The word Angola inevitably brings memories to the thousands of Cuban veterans of a war that ended unexpectedly in a society with a market economy, without socialist ideals and with a new outlook on life.
As the sun peeks over a pine grove, the line begins to organize. The “place vendors,” who have spent all night on line, kept warm by rum, offer to sell their places to the newcomers for 15 or 20 dollars. Some would-be travelers tell them that they won’t pay until they go beyond the Embassy fence.
Because the term “brunch” is so much more popular than “breakfast,” a couple of vendors offer ham sandwiches and beverages they’ve brought in bicycle baskets.

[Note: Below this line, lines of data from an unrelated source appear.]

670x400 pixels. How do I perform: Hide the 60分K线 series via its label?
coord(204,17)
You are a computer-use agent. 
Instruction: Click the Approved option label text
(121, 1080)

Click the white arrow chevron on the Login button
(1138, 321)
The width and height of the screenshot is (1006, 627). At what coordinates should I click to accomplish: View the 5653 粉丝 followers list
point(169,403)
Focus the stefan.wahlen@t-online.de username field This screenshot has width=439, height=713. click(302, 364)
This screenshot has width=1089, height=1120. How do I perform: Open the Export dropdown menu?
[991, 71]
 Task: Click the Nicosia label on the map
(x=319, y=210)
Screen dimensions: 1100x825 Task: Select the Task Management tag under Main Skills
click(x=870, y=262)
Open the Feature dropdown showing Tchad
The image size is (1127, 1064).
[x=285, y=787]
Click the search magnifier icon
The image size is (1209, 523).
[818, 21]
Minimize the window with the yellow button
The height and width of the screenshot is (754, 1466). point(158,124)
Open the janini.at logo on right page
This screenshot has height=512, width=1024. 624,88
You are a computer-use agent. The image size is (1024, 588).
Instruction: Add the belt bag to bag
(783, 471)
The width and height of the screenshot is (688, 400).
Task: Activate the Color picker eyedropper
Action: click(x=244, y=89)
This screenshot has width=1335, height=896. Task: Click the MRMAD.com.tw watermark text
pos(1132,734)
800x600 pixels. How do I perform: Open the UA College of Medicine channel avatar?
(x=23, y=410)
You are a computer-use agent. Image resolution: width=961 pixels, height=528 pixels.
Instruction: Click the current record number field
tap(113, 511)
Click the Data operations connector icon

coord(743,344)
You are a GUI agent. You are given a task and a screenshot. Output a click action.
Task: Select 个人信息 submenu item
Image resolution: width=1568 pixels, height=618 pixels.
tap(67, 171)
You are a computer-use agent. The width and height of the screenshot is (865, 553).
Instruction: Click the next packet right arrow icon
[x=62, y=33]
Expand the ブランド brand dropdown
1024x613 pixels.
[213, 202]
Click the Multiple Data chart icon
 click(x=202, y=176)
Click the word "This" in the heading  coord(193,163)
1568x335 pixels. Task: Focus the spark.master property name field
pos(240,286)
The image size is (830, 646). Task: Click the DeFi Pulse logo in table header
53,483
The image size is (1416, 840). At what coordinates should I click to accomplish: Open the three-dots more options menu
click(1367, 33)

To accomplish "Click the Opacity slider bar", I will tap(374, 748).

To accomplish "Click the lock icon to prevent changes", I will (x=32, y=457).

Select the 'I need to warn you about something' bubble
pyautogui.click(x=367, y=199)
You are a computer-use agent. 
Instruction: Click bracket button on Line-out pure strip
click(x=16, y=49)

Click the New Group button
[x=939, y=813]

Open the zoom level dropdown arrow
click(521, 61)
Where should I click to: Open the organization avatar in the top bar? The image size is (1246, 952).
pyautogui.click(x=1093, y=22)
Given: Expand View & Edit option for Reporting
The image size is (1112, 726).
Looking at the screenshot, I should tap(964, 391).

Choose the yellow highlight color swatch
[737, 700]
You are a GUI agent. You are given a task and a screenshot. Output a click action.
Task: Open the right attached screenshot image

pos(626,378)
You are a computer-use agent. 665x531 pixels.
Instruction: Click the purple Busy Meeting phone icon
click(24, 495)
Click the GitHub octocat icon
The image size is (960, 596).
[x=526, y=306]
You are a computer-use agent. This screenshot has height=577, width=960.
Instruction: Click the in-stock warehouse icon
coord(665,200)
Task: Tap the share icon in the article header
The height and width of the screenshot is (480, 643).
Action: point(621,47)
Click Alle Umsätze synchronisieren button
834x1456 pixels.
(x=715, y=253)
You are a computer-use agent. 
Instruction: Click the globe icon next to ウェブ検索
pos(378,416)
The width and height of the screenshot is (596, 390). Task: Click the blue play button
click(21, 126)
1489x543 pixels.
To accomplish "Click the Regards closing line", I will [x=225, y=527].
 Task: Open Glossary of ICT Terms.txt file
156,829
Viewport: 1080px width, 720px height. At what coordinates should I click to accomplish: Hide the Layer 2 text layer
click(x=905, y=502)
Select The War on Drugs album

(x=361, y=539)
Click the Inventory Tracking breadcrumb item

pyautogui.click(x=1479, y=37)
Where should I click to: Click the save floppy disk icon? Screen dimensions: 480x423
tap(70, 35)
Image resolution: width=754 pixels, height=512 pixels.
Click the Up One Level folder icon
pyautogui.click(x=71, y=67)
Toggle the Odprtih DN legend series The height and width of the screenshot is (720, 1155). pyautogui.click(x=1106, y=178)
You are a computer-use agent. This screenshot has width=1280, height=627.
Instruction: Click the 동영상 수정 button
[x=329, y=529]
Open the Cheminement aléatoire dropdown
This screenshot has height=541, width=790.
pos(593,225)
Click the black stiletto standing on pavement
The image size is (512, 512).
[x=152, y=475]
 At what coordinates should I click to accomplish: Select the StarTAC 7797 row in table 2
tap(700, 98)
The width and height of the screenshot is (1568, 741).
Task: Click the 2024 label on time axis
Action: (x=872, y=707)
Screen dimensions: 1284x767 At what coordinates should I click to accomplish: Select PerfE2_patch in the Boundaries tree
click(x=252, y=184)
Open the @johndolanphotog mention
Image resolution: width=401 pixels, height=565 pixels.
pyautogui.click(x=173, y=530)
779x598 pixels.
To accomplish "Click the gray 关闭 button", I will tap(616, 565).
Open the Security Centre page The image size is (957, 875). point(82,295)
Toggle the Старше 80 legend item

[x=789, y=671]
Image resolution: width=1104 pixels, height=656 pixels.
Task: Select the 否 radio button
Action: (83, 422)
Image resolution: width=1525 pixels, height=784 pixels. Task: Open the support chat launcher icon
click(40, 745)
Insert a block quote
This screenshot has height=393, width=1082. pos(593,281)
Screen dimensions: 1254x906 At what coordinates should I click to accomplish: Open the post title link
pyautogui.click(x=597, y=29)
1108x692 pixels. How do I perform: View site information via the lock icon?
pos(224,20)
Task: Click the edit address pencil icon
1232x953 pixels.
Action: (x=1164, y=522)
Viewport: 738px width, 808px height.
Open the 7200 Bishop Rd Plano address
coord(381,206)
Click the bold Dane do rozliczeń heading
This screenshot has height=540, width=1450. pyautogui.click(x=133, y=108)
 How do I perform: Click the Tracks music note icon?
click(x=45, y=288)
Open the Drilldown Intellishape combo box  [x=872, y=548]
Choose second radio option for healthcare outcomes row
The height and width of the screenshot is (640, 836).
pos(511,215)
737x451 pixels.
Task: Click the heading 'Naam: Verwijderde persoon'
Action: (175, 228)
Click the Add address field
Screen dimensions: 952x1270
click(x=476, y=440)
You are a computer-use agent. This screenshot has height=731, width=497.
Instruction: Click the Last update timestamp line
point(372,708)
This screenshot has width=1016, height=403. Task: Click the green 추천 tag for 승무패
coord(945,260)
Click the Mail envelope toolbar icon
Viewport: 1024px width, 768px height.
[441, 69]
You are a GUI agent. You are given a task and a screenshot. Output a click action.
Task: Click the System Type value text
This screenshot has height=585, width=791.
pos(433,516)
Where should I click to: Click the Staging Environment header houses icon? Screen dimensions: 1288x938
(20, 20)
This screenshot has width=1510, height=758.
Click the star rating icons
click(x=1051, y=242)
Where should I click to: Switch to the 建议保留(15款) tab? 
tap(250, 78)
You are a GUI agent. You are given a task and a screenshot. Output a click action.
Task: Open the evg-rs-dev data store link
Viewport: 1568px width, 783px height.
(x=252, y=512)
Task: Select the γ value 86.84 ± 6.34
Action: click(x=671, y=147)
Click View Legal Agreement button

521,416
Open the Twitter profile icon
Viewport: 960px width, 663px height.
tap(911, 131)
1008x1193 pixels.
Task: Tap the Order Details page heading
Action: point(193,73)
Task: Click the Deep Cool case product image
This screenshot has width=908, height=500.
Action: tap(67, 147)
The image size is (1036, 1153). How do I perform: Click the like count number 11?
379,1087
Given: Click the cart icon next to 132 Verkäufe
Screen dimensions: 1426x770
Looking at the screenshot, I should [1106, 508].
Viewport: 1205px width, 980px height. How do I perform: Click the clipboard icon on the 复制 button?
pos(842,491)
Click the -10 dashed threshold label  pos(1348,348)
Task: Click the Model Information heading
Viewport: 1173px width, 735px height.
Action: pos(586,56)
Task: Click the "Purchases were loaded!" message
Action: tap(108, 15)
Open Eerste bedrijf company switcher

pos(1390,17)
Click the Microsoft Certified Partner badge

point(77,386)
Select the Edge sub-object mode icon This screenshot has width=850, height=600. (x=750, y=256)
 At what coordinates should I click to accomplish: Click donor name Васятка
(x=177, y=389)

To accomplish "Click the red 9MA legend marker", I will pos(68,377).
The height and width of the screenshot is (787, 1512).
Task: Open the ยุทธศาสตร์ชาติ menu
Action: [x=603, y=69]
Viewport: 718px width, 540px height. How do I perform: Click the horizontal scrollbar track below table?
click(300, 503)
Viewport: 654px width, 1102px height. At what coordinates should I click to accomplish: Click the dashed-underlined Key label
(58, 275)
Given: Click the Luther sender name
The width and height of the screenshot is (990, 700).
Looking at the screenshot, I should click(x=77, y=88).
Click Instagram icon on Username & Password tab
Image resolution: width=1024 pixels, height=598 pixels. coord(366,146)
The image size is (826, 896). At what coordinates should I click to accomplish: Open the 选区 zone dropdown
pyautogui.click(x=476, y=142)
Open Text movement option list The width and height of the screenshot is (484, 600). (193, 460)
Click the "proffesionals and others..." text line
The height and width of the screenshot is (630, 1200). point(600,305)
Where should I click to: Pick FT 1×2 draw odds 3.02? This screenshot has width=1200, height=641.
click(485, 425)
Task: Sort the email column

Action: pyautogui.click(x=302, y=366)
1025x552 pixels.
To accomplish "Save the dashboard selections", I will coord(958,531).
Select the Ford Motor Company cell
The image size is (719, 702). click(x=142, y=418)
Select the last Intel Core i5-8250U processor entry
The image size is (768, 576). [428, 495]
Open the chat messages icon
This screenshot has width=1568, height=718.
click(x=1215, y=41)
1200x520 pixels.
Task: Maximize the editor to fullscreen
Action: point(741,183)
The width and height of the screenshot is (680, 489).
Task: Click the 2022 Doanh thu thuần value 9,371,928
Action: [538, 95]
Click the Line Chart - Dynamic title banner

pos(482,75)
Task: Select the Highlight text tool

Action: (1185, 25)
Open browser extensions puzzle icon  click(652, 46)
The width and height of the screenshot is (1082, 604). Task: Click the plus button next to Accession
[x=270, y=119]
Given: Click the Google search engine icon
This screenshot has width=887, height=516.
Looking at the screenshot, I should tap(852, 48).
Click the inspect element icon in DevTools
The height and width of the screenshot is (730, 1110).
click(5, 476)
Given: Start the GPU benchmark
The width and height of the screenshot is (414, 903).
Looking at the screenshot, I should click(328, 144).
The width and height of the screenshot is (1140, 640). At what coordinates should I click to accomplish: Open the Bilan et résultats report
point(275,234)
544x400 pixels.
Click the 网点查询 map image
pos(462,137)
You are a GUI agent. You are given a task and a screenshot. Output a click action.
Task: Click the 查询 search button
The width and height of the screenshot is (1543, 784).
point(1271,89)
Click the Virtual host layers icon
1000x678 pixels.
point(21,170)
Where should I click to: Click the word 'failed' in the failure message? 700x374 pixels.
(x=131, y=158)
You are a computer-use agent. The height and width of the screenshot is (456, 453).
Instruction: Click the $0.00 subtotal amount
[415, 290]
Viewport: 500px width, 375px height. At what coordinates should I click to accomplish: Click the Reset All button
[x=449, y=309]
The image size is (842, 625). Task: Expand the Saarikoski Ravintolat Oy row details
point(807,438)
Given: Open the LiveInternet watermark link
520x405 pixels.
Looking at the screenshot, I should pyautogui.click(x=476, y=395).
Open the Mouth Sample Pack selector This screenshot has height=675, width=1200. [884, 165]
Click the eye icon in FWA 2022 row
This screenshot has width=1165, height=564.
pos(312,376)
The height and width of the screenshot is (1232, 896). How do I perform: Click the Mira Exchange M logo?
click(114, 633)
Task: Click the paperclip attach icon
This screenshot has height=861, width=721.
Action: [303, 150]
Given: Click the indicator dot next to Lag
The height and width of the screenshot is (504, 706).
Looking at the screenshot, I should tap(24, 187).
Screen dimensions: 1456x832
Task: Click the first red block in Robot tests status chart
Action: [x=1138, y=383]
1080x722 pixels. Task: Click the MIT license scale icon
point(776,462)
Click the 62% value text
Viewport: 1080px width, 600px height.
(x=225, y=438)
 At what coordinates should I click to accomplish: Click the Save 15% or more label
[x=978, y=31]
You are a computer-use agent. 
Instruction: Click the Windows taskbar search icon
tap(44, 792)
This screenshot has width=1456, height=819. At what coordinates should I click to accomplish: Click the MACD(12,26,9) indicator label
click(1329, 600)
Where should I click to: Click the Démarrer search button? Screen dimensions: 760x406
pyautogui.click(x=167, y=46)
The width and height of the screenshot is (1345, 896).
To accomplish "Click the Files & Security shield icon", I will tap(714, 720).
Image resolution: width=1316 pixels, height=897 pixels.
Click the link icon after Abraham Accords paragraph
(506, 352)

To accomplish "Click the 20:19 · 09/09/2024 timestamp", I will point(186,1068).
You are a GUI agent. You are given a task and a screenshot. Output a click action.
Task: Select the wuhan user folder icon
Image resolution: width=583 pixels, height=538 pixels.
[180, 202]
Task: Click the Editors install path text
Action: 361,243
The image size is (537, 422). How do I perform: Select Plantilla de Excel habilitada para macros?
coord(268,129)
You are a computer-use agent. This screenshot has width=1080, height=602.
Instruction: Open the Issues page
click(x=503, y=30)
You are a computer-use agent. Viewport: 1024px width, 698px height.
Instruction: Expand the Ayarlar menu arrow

Coffee, too. And if anyone were allowed to bring a portable toilet, he’d make a bundle of money, considering the long wait the visa applicants must endure.
In recent days, because of the flourishing stampede toward Angola, men and women from all parts of the island are coming to Havana, looking for visas for the most varied purposes. For example, one man from a remote town in Camagüey hopes to go drive trucks to the southern province of Huambo.
Angola attracts Cubans. Many go to work on construction, a system imposed by the Cuban Armed Forces. They’re ready to build anything: an airport, a highway, a bridge. But the visa applicants standing in this line are going on their own.
Visa requirements are tough and Angolan sponsors are required, to ensure that Cuban immigrants don’t become a burden on the state. Such requirements are not an exception. Other embassies have made admission to their countries more difficult, now that the Cuban authorities have allowed all Cubans to travel anywhere they want, so long as they can get a visa. In the words of a sidewalk analyst, “the tortilla has been flipped.”
The Republic of Angola, where hundreds of Cubans died and were injured in battle, is no longer a nightmare for Cuban families. The times change, and so do the climate and the politics. Lamentably, many have not realized it and stay mired in the past.